Notre activité

« La vie durable » s’intéresse à tous les dossiers de fond liés au développement durable.

Elle apporte des pistes de réflexion tant au niveau des actions individuelles que collectives.

Cette revue s’appuie sur deux principes.

Le premier principe est que la responsabilité ne se délègue pas. Nous en sommes chacun dépositaire. Nous ne saurions justifier notre irresponsabilité individuelle en se référant à l’incurie des pouvoirs publics.

Si le café, thé et chocolat que nous dégustons tous les matins sont issus d’un commerce inéquitable, où le cueilleur n’est rien d’autre qu’un esclave moderne, nous avons le loisir de changer nos actes ou pas.

On pourra considérer que trop de terres du sud sont accaparées pour notre petit déjeuner au détriment de l’alimentation de ces pays. Et décider alors de limiter notre consommation au profit de productions de nos terres, comme la chicorée, belle fleur commune de nos paysages européens et méditerranéens.

On pourra aussi porter son choix sur des productions issues du commerce équitable, qui garantissent a priori un revenu décent, souvent à de petits producteurs regroupés en coopératives

Ou l’on pourra prétendre que l’on n'est pas responsable et que cela ne nous concerne pas, en d’autre termes fermer les yeux dans le confort de l’irresponsabilité.

Le deuxième principe est que l’action individuelle est nécessaire, indispensable, mais qu’elle ne peut pas à elle seule nous permettre de prendre la bonne direction.

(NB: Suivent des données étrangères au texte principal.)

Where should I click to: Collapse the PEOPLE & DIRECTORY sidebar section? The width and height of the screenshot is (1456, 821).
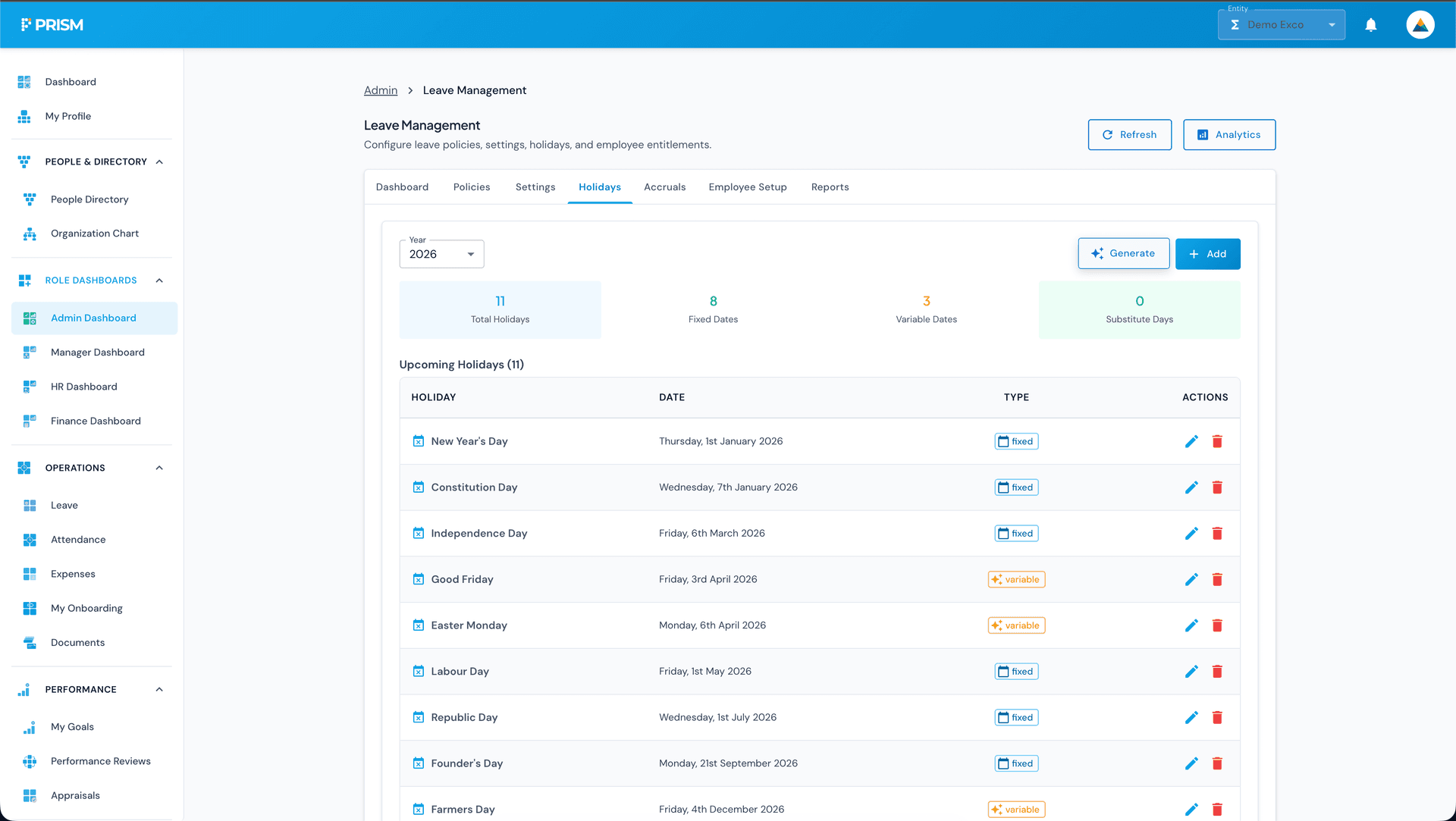click(x=158, y=161)
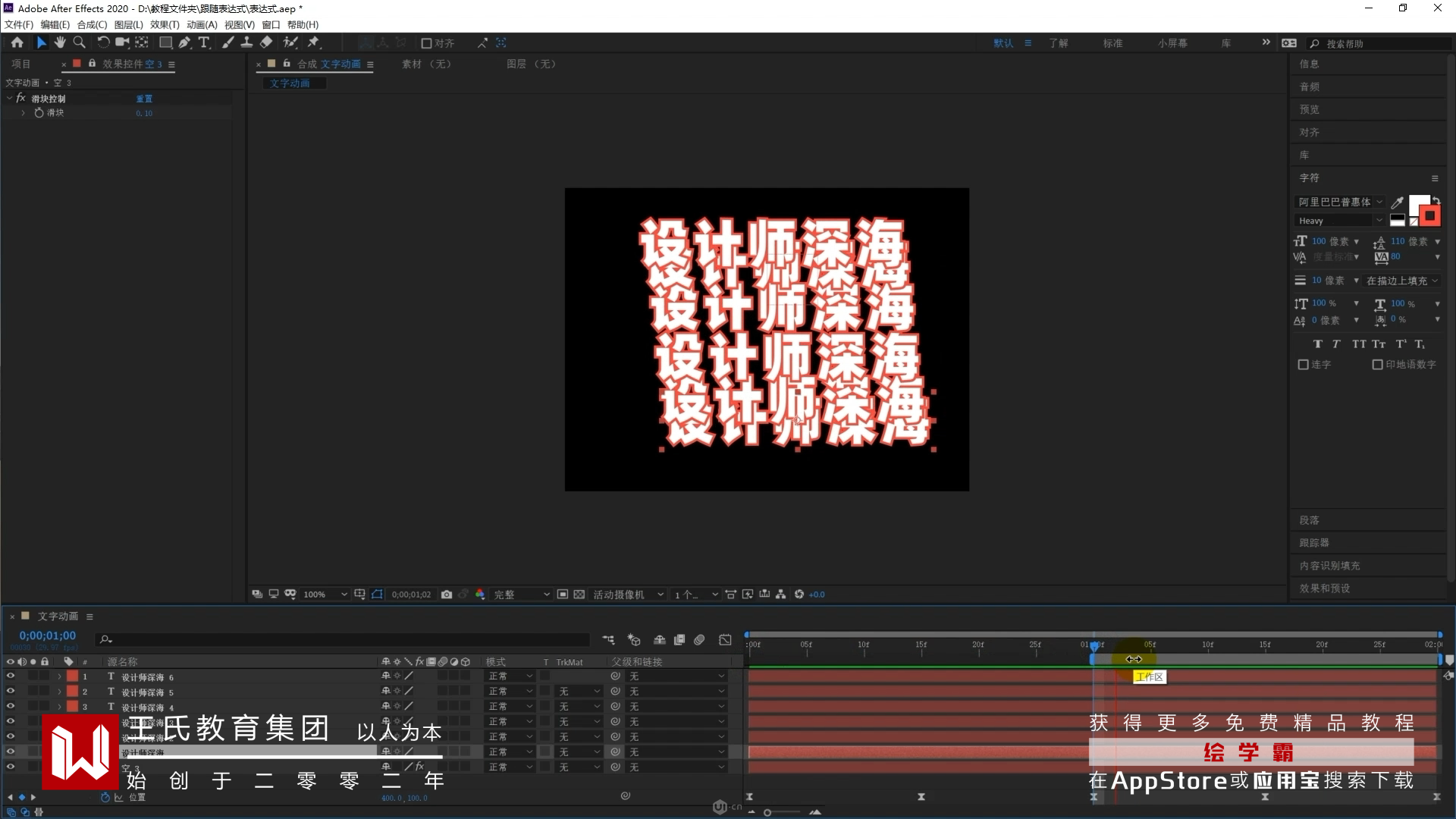Open the 效果和预设 panel
Screen dimensions: 1456x819
1324,588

L’action politique est tout aussi essentielle. Dans le domaine énergétique, au niveau des choix individuels de grandes choses peuvent être réalisées. Mais la politique énergétique et les investissements stratégiques relèvent du collectif, au niveau intercommunal, régional, national et européen. Aussi cette revue présentera des dossiers distinguant les actions collectives et individuelles à mener pour l’avènement du développement durable.